WHAT YOU NEED TO DO |
Please edit the lines below by changing every "Instruction" to "Goal" and leaving everything else as it is.

Records from a data source:

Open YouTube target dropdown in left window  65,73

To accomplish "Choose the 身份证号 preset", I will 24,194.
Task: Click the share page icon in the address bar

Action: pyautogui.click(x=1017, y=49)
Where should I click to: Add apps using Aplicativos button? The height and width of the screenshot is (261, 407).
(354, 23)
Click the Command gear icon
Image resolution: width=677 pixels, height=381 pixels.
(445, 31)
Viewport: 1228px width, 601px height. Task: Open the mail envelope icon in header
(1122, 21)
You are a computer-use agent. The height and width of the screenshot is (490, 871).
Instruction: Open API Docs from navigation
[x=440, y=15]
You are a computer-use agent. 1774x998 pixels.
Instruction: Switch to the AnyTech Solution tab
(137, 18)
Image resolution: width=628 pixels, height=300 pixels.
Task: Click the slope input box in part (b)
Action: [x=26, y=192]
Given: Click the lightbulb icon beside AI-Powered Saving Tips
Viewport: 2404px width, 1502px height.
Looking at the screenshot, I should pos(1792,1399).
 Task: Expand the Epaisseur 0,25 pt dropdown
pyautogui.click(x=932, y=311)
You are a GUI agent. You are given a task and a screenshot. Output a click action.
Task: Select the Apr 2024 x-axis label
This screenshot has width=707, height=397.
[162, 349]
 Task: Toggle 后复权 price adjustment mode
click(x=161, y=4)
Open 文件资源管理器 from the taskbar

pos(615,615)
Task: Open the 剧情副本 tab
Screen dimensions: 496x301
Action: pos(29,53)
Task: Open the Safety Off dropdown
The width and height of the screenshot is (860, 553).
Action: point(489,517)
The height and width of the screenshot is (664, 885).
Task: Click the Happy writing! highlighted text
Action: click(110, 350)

RESULT FOR THIS TASK |
Open YouTube target dropdown in left window  65,73

To accomplish "Choose the 身份证号 preset", I will 24,194.
Task: Click the share page icon in the address bar

Action: pyautogui.click(x=1017, y=49)
Where should I click to: Add apps using Aplicativos button? The height and width of the screenshot is (261, 407).
(354, 23)
Click the Command gear icon
Image resolution: width=677 pixels, height=381 pixels.
(445, 31)
Viewport: 1228px width, 601px height. Task: Open the mail envelope icon in header
(1122, 21)
You are a computer-use agent. The height and width of the screenshot is (490, 871).
Goal: Open API Docs from navigation
[x=440, y=15]
You are a computer-use agent. 1774x998 pixels.
Goal: Switch to the AnyTech Solution tab
(137, 18)
Image resolution: width=628 pixels, height=300 pixels.
Task: Click the slope input box in part (b)
Action: [x=26, y=192]
Given: Click the lightbulb icon beside AI-Powered Saving Tips
Viewport: 2404px width, 1502px height.
Looking at the screenshot, I should pos(1792,1399).
 Task: Expand the Epaisseur 0,25 pt dropdown
pyautogui.click(x=932, y=311)
You are a GUI agent. You are given a task and a screenshot. Output a click action.
Task: Select the Apr 2024 x-axis label
This screenshot has width=707, height=397.
[162, 349]
 Task: Toggle 后复权 price adjustment mode
click(x=161, y=4)
Open 文件资源管理器 from the taskbar

pos(615,615)
Task: Open the 剧情副本 tab
Screen dimensions: 496x301
Action: pos(29,53)
Task: Open the Safety Off dropdown
The width and height of the screenshot is (860, 553).
Action: point(489,517)
The height and width of the screenshot is (664, 885).
Task: Click the Happy writing! highlighted text
Action: click(110, 350)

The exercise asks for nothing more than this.